HALIFAX – Une juge de Nouvelle-Écosse décidera ce vendredi si elle accordera une libération sous caution à un agent de renseignement de la marine canadienne accusé dans une rare affaire d’espionnage.

Le sous-lieutenant Jeffrey Paul Delisle, soupçonné d’avoir transmis à des autorités étrangères des informations mettant la sécurité canadienne en péril, est revenu en cour mercredi dernier, à Halifax, alors qu’il fait face à deux chefs d’accusation en vertu de la Loi sur la protection de l’information.

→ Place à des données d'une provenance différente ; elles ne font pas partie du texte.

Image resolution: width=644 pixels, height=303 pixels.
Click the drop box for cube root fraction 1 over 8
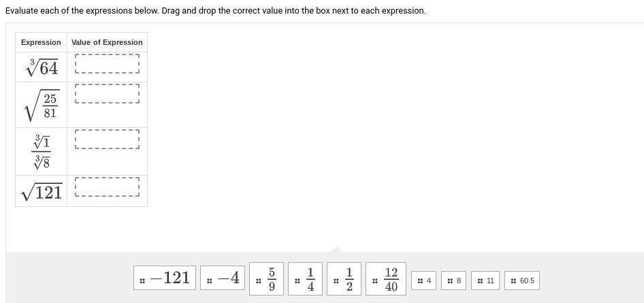tap(108, 139)
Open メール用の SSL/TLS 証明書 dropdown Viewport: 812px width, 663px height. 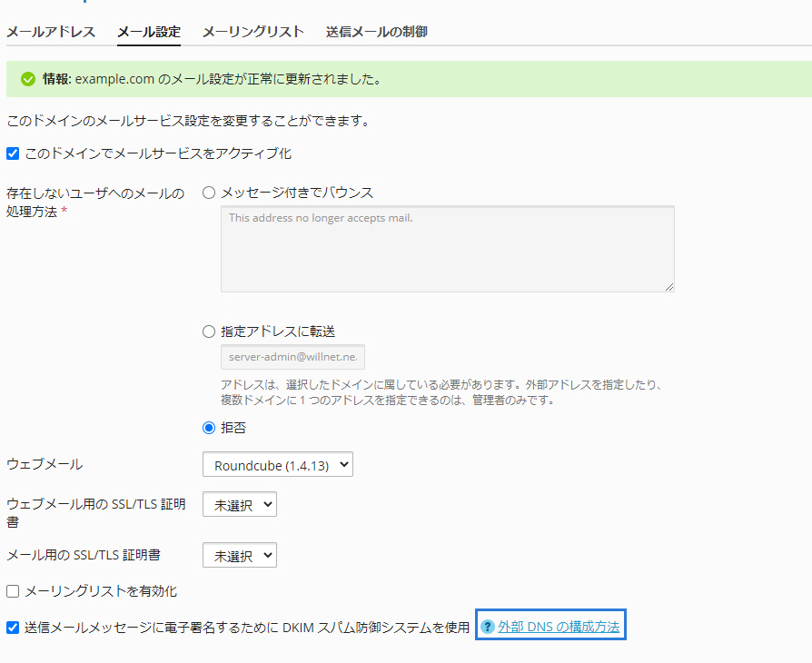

Des documents judiciaires révèlent qu’une infraction aurait été commise entre juillet 2007 et janvier dernier, et une autre entre les 10 et 13 janvier derniers.

L’homme d’Halifax est aussi accusé d’un chef d’abus de confiance en vertu du Code criminel, relativement à un événement qui serait survenu entre le 6 juillet 2007 et le 13 janvier 2012.

Les infractions auraient été commises par l’agent du service de renseignement dans la région de Halifax, à Ottawa et à Kingston, en Ontario. M. Delisle est détenu depuis son arrestation en janvier, à l’Établissement correctionnel Central Nova à Dartmouth, en Nouvelle-Écosse.

Mercredi, la juge Barbara Beach a accepté la requête de la défense et prononcé une ordonnance de non-publication pour tout ce qui concerne la preuve présentée lors de cette audience de remise en liberté sous caution.

Jusqu’en 2010, le sous-lieutenant Delisle a travaillé pour le chef des services de renseignement de la Défense et à l’état-major interarmées stratégique, qui supervise virtuellement tous les aspects importants des plans et opérations de l’armée en sol canadien et à l’étranger.

Il a été arrêté en janvier en vertu d’une section de la Loi sur la protection de l’information.